▶ _Exercise input_
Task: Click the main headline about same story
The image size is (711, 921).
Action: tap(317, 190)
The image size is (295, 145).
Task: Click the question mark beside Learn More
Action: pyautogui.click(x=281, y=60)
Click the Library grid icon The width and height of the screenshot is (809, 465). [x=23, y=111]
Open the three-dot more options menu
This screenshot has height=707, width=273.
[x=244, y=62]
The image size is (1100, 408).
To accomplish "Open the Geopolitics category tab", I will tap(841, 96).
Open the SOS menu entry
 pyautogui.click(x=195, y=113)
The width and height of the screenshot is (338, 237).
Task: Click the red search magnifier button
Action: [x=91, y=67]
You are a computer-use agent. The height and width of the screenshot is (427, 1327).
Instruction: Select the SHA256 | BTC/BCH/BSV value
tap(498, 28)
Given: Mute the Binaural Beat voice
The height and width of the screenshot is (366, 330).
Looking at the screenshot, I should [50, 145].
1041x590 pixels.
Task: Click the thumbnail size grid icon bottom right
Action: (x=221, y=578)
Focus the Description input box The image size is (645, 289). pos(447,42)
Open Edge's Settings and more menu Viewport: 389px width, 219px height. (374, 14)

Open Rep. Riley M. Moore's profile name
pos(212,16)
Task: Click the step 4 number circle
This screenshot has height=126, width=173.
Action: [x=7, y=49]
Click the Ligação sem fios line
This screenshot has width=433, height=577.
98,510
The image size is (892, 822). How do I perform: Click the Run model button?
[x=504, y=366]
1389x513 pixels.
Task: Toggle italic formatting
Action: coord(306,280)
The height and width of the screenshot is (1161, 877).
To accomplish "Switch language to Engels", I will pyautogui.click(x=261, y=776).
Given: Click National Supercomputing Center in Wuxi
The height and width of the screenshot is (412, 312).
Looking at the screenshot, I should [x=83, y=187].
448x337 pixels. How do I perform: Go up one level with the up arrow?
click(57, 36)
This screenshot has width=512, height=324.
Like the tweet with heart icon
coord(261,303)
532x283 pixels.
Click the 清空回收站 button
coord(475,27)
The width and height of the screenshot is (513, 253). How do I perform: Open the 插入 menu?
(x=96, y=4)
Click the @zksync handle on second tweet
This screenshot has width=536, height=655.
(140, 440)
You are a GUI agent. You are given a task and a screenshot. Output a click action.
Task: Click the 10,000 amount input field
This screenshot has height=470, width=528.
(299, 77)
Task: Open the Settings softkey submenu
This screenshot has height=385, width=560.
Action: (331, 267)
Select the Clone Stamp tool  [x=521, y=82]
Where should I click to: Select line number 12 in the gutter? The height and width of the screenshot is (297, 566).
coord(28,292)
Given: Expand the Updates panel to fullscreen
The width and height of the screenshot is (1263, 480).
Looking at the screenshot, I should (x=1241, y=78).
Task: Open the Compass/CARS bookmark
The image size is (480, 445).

▶ _What is expected_
Repeat precisely the lines of the data starting at the one containing "Task: Open the Compass/CARS bookmark", last line included.

▶ _Answer for this exercise_
Task: Open the Compass/CARS bookmark
The image size is (480, 445).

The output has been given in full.